- _Data supplied_:
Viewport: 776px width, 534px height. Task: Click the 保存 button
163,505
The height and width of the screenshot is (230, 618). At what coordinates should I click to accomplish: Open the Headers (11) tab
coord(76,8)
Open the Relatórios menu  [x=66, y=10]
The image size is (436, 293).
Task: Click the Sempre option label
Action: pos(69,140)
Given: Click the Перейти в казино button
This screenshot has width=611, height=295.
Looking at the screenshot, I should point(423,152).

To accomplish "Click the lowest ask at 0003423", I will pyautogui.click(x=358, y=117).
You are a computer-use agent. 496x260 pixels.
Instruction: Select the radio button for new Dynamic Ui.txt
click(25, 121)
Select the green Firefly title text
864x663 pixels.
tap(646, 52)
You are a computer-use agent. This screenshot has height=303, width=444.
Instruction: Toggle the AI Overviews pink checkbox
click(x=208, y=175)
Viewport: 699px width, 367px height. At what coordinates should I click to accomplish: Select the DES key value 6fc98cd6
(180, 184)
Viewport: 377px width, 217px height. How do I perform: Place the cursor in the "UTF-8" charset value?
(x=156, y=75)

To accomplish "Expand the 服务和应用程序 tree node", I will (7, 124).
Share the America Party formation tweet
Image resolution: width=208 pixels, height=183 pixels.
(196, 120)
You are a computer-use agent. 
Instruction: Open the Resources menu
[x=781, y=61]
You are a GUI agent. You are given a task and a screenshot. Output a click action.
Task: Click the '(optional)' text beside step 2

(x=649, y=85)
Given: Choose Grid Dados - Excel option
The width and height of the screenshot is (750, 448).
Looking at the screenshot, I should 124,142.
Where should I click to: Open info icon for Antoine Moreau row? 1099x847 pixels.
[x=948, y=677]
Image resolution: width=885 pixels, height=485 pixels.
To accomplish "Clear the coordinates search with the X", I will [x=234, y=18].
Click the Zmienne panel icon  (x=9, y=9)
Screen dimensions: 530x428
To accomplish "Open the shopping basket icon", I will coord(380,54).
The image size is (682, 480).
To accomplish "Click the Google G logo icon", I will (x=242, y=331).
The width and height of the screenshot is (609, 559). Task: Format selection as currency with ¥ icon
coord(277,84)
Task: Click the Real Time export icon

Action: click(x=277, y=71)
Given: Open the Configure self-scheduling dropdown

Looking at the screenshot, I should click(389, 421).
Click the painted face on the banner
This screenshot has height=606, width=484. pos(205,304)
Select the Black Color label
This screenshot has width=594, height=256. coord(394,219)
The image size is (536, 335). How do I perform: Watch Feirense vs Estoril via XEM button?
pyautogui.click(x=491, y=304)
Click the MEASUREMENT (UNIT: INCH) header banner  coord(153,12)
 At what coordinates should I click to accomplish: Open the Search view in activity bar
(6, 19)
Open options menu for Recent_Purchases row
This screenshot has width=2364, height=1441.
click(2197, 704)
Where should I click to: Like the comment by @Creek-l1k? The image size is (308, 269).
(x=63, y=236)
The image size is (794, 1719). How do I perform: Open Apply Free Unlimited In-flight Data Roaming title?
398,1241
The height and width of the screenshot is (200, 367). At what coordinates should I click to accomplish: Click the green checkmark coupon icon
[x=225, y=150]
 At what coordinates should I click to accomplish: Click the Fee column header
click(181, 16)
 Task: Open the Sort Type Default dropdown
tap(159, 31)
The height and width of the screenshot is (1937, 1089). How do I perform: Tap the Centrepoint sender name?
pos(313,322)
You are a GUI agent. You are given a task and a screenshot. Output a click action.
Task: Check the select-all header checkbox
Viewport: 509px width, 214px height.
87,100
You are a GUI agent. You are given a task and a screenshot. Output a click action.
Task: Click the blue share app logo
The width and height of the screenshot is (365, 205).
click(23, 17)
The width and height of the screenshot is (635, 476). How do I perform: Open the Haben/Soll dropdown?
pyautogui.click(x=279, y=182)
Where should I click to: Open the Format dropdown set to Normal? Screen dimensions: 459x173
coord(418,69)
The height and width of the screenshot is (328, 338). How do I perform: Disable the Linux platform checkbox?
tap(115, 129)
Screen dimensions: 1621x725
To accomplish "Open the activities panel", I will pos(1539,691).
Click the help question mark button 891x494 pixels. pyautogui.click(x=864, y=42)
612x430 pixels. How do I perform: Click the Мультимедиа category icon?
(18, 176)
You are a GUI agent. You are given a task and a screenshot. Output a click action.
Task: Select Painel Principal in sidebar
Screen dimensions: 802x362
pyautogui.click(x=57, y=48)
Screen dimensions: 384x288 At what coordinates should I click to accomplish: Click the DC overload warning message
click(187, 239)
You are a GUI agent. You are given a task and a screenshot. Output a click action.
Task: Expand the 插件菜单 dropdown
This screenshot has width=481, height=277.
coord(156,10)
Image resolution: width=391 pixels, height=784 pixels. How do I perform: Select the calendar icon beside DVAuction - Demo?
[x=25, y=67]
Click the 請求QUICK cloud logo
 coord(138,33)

- _What the exercise asks_: Please return all lines above in which the string "computer" is found.

- _Reply to the task_:
You are a computer-use agent. 496x260 pixels.
You are a computer-use agent. This screenshot has height=303, width=444.
You are a computer-use agent. 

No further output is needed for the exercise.